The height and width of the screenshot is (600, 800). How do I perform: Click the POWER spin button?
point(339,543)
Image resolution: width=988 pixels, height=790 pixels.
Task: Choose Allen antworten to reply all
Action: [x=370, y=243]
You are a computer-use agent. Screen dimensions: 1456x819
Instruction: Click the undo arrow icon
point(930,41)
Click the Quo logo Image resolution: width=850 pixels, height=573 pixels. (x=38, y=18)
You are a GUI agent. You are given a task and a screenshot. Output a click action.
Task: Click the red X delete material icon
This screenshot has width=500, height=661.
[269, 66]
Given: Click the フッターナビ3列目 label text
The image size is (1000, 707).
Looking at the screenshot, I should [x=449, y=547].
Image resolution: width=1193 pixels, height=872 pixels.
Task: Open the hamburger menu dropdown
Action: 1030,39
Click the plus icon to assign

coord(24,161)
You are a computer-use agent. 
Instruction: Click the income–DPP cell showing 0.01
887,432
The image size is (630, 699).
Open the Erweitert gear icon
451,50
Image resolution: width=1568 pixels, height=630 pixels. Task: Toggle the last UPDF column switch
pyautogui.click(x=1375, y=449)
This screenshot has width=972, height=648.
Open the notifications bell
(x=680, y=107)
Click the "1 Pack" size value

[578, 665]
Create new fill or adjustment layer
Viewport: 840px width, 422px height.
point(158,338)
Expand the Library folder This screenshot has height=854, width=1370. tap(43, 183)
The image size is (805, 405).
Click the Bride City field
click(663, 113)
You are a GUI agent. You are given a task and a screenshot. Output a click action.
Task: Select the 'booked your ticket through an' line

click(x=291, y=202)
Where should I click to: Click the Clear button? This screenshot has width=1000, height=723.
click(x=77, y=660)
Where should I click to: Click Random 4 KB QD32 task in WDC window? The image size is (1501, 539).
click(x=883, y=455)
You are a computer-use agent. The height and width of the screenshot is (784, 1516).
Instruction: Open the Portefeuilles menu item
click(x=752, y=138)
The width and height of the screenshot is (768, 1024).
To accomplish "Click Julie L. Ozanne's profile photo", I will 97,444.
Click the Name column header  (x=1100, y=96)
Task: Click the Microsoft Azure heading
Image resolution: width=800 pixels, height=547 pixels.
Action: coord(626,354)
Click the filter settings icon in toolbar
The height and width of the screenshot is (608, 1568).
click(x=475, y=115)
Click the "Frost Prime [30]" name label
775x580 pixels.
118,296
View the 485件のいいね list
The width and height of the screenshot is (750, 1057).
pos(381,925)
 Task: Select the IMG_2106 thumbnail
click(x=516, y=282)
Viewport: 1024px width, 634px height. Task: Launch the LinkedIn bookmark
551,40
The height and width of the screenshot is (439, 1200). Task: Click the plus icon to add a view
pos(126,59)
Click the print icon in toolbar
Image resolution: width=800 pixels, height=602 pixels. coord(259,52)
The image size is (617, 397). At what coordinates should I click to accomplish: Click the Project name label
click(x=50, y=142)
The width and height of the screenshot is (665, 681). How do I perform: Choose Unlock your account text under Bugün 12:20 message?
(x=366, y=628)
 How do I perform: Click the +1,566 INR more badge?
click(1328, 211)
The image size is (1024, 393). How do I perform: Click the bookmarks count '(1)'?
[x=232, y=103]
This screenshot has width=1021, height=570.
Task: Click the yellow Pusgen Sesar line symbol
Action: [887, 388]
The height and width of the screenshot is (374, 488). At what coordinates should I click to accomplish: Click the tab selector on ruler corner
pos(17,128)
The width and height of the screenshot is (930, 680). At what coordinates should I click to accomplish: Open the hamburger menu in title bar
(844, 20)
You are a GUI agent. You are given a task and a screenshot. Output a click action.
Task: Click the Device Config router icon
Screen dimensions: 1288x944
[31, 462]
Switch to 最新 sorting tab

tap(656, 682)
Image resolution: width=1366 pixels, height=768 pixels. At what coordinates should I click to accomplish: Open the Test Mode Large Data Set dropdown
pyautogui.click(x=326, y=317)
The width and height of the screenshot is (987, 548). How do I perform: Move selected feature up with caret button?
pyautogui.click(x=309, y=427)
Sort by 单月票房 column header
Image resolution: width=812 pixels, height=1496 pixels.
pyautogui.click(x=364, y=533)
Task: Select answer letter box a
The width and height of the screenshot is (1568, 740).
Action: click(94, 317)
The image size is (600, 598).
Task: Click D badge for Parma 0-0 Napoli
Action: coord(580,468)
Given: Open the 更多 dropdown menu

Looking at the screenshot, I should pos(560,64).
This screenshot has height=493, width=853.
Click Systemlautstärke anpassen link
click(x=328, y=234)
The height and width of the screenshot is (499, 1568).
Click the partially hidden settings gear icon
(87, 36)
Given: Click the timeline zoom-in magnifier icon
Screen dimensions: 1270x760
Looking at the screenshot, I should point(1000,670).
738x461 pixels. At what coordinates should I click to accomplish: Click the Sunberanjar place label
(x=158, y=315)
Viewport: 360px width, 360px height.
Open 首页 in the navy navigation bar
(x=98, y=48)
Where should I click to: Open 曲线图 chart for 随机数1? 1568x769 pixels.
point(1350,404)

**Instructions to follow:**
Repeat the data exactly, with every line included.

**Written solution:**
The height and width of the screenshot is (600, 800). How do I perform: Click the POWER spin button?
point(339,543)
Image resolution: width=988 pixels, height=790 pixels.
Task: Choose Allen antworten to reply all
Action: [x=370, y=243]
You are a computer-use agent. Screen dimensions: 1456x819
Instruction: Click the undo arrow icon
point(930,41)
Click the Quo logo Image resolution: width=850 pixels, height=573 pixels. (x=38, y=18)
You are a GUI agent. You are given a task and a screenshot. Output a click action.
Task: Click the red X delete material icon
This screenshot has width=500, height=661.
[269, 66]
Given: Click the フッターナビ3列目 label text
The image size is (1000, 707).
Looking at the screenshot, I should [x=449, y=547].
Image resolution: width=1193 pixels, height=872 pixels.
Task: Open the hamburger menu dropdown
Action: 1030,39
Click the plus icon to assign

coord(24,161)
You are a computer-use agent. 
Instruction: Click the income–DPP cell showing 0.01
887,432
The image size is (630, 699).
Open the Erweitert gear icon
451,50
Image resolution: width=1568 pixels, height=630 pixels. Task: Toggle the last UPDF column switch
pyautogui.click(x=1375, y=449)
This screenshot has width=972, height=648.
Open the notifications bell
(x=680, y=107)
Click the "1 Pack" size value

[578, 665]
Create new fill or adjustment layer
Viewport: 840px width, 422px height.
point(158,338)
Expand the Library folder This screenshot has height=854, width=1370. tap(43, 183)
The image size is (805, 405).
Click the Bride City field
click(663, 113)
You are a GUI agent. You are given a task and a screenshot. Output a click action.
Task: Select the 'booked your ticket through an' line

click(x=291, y=202)
Where should I click to: Click the Clear button? This screenshot has width=1000, height=723.
click(x=77, y=660)
Where should I click to: Click Random 4 KB QD32 task in WDC window? The image size is (1501, 539).
click(x=883, y=455)
You are a computer-use agent. The height and width of the screenshot is (784, 1516).
Instruction: Open the Portefeuilles menu item
click(x=752, y=138)
The width and height of the screenshot is (768, 1024).
To accomplish "Click Julie L. Ozanne's profile photo", I will 97,444.
Click the Name column header  (x=1100, y=96)
Task: Click the Microsoft Azure heading
Image resolution: width=800 pixels, height=547 pixels.
Action: coord(626,354)
Click the filter settings icon in toolbar
The height and width of the screenshot is (608, 1568).
click(x=475, y=115)
Click the "Frost Prime [30]" name label
775x580 pixels.
118,296
View the 485件のいいね list
The width and height of the screenshot is (750, 1057).
pos(381,925)
 Task: Select the IMG_2106 thumbnail
click(x=516, y=282)
Viewport: 1024px width, 634px height. Task: Launch the LinkedIn bookmark
551,40
The height and width of the screenshot is (439, 1200). Task: Click the plus icon to add a view
pos(126,59)
Click the print icon in toolbar
Image resolution: width=800 pixels, height=602 pixels. coord(259,52)
The image size is (617, 397). At what coordinates should I click to accomplish: Click the Project name label
click(x=50, y=142)
The width and height of the screenshot is (665, 681). How do I perform: Choose Unlock your account text under Bugün 12:20 message?
(x=366, y=628)
 How do I perform: Click the +1,566 INR more badge?
click(1328, 211)
The image size is (1024, 393). How do I perform: Click the bookmarks count '(1)'?
[x=232, y=103]
This screenshot has width=1021, height=570.
Task: Click the yellow Pusgen Sesar line symbol
Action: [887, 388]
The height and width of the screenshot is (374, 488). At what coordinates should I click to accomplish: Click the tab selector on ruler corner
pos(17,128)
The width and height of the screenshot is (930, 680). At what coordinates should I click to accomplish: Open the hamburger menu in title bar
(844, 20)
You are a GUI agent. You are given a task and a screenshot. Output a click action.
Task: Click the Device Config router icon
Screen dimensions: 1288x944
[31, 462]
Switch to 最新 sorting tab

tap(656, 682)
Image resolution: width=1366 pixels, height=768 pixels. At what coordinates should I click to accomplish: Open the Test Mode Large Data Set dropdown
pyautogui.click(x=326, y=317)
The width and height of the screenshot is (987, 548). How do I perform: Move selected feature up with caret button?
pyautogui.click(x=309, y=427)
Sort by 单月票房 column header
Image resolution: width=812 pixels, height=1496 pixels.
pyautogui.click(x=364, y=533)
Task: Select answer letter box a
The width and height of the screenshot is (1568, 740).
Action: click(94, 317)
The image size is (600, 598).
Task: Click D badge for Parma 0-0 Napoli
Action: coord(580,468)
Given: Open the 更多 dropdown menu

Looking at the screenshot, I should pos(560,64).
This screenshot has height=493, width=853.
Click Systemlautstärke anpassen link
click(x=328, y=234)
The height and width of the screenshot is (499, 1568).
Click the partially hidden settings gear icon
(87, 36)
Given: Click the timeline zoom-in magnifier icon
Screen dimensions: 1270x760
Looking at the screenshot, I should point(1000,670).
738x461 pixels. At what coordinates should I click to accomplish: Click the Sunberanjar place label
(x=158, y=315)
Viewport: 360px width, 360px height.
Open 首页 in the navy navigation bar
(x=98, y=48)
Where should I click to: Open 曲线图 chart for 随机数1? 1568x769 pixels.
point(1350,404)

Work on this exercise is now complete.